*Provided data*:
• • • • •

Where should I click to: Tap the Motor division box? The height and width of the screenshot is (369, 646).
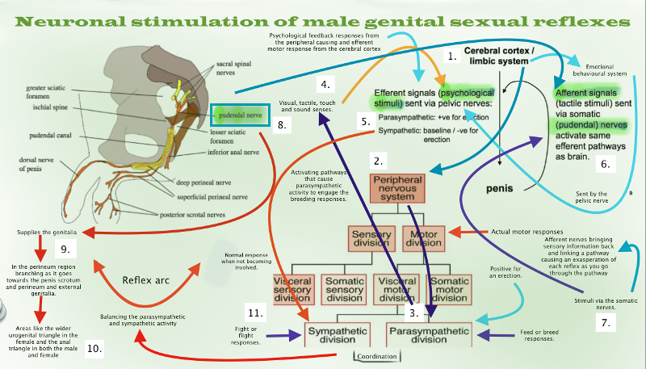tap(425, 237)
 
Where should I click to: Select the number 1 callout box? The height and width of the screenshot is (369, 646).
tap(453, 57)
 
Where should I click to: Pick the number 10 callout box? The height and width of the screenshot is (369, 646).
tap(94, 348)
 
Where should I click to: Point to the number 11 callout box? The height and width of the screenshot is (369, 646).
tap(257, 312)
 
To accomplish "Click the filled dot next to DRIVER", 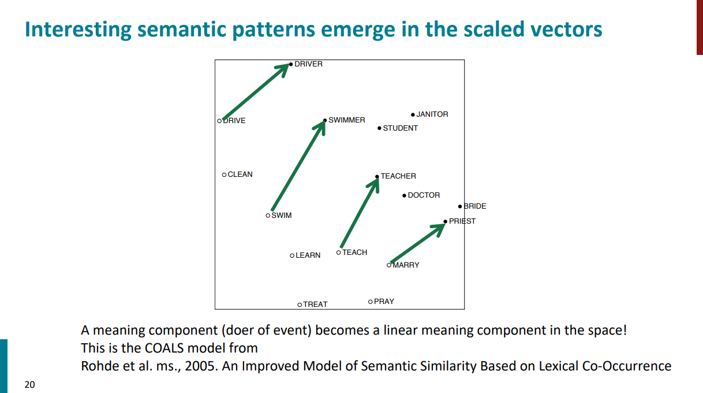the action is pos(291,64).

• • • • •

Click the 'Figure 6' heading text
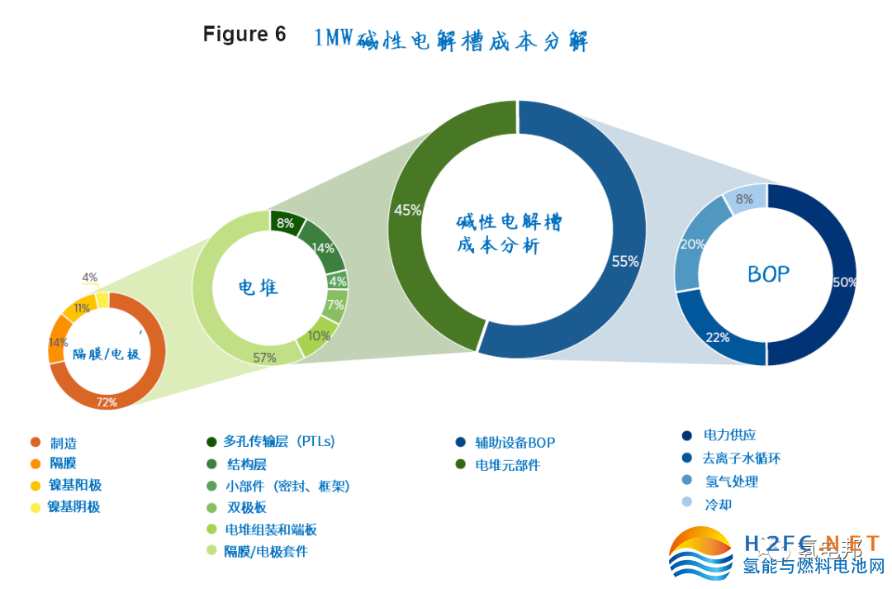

• • • • •

*Goal*:
Convert the data between the line that contains "Where should I click to: Tap" and the line that contains "tap(453, 57)", inclusive, into a numbered list. Skip blank lines and leave out the pictures.

*The reply*:
1. Where should I click to: Tap the Motor division box? The height and width of the screenshot is (369, 646).
2. tap(425, 237)
3. Where should I click to: Select the number 1 callout box? The height and width of the screenshot is (369, 646).
4. tap(453, 57)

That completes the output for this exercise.